The short form summarizes key protection terms in two to three pages for board approval or disclosure purposes. This long form captures every material term β€” trigger definitions, severance formulas, equity acceleration, gross-up elections, and release conditions β€” in full detail suitable for legal file retention and enforcement.

vs Retention Bonus Agreement

A retention bonus agreement pays a defined cash bonus if the executive remains through a specified date or transaction close, regardless of whether they are terminated. This protection agreement, by contrast, pays benefits only if the executive is terminated or resigns for good reason β€” it rewards involuntary separation, not continued service.

vs General Severance Agreement

A general severance agreement documents the payment terms for any qualifying termination, not just those tied to a change of control. This form applies exclusively to the heightened protections activated by an ownership-change event, which typically carry higher multiples and additional equity terms than standard severance.

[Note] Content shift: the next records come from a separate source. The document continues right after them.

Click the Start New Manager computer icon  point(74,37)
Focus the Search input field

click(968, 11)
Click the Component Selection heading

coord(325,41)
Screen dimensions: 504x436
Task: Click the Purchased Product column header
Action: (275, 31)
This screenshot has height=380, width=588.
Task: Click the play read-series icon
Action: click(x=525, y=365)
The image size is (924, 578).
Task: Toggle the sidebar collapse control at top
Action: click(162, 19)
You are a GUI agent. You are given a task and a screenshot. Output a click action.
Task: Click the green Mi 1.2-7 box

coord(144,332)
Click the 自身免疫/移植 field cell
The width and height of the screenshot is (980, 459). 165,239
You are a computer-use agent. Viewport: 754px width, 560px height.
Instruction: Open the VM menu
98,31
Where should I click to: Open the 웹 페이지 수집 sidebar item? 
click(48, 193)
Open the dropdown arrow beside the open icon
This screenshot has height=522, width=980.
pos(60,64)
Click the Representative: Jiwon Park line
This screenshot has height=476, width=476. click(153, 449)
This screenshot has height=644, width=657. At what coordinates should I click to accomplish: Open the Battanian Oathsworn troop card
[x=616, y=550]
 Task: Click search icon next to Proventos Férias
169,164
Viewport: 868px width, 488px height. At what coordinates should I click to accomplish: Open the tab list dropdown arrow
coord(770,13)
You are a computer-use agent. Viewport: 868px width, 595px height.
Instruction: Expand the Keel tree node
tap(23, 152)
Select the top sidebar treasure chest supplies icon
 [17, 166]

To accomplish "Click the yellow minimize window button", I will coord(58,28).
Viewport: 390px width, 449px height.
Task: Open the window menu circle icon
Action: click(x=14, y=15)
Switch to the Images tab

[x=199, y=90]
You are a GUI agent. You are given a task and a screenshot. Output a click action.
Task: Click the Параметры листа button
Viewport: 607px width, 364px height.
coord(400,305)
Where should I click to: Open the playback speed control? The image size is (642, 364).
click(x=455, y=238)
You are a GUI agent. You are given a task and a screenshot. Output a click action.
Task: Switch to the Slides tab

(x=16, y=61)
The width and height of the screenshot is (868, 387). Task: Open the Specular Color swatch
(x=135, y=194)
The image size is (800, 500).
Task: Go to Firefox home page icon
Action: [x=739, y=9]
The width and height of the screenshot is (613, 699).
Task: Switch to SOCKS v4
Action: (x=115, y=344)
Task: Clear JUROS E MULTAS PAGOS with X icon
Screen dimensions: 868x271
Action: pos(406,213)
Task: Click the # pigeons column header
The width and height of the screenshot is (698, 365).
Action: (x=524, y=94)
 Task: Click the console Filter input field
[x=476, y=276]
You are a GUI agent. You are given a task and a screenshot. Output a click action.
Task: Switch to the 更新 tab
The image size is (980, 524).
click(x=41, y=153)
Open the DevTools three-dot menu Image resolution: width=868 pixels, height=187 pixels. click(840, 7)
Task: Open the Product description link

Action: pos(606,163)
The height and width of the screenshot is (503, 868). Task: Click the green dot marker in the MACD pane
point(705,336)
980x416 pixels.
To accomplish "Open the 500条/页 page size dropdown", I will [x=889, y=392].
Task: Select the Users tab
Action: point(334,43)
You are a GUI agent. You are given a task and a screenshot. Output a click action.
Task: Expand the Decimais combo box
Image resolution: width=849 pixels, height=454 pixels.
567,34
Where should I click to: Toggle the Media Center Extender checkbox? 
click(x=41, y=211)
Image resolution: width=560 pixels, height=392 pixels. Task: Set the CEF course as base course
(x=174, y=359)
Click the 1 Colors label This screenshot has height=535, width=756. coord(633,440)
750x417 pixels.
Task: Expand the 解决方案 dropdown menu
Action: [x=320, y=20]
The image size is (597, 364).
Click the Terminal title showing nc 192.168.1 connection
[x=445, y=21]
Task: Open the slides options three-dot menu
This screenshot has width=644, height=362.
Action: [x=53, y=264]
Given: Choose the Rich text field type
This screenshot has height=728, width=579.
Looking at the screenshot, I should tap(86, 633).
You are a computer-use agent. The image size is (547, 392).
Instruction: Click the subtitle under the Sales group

Industry-specific considerations

Private equity and M&A

Portfolio companies use this form to lock in management retention terms before a planned exit, ensuring key executives remain through closing and transition.

Technology / SaaS

High-value equity packages make the equity acceleration and Section 4999 gross-up fields particularly material for software executives.

Financial services

Regulatory requirements and bonus-heavy compensation structures require precise cash severance formulas and clawback-compatible release conditions.

Healthcare and life sciences

Frequent M&A activity in this sector means change-in-control forms are standard for C-suite and divisional VP roles at both large health systems and growth-stage biotech companies.

Template vs pro β€” what fits your needs?

PathBest forCostTime
Use the templateHR teams and corporate counsel recording agreed executive protection terms in a standardized formatFree15–30 minutes per executive
Template + professional reviewCompanies entering an active M&A process or updating terms for a C-suite hire with complex equity$300–$800 for a compensation attorney review1–3 days
Custom draftedPublic companies, heavily regulated industries, or executives with material Section 4999 exposure requiring a full Β§280G analysis$2,000–$8,000+1–3 weeks

Glossary

Change in Control
A defined triggering event β€” typically a merger, acquisition, asset sale, or majority stock transfer β€” that activates the executive's contractual protections.
Single Trigger
A structure in which benefits become payable immediately upon a change-in-control event, regardless of whether the executive is terminated.
Double Trigger
A structure requiring two conditions β€” a change of control plus a qualifying termination or resignation for good reason β€” before benefits are paid.
Good Reason
A defined set of employer-initiated adverse changes β€” such as a pay cut, demotion, or relocation β€” that allow the executive to resign and still collect severance.
Gross-Up Payment
An additional cash payment made to the executive to cover any excise taxes triggered under IRC Section 4999 on excess parachute payments.
Equity Acceleration
Vesting of unvested stock options or restricted shares ahead of their normal schedule upon a qualifying change-in-control event.
Parachute Payment
Compensation paid to an executive upon a change of control; payments exceeding three times the executive's base amount trigger a 20% excise tax under IRC Section 4999.
Release of Claims
A condition requiring the executive to sign a waiver of employment-related legal claims against the company before receiving severance or other protection benefits.
Cause
Specific documented grounds β€” misconduct, fraud, or material policy violation β€” that allow the company to terminate the executive without triggering protection payments.
Best-of-Net Provision
An alternative to a gross-up in which the executive receives either the full parachute payment (and pays excise tax personally) or a reduced amount that avoids excise tax β€” whichever leaves the executive with more after-tax cash.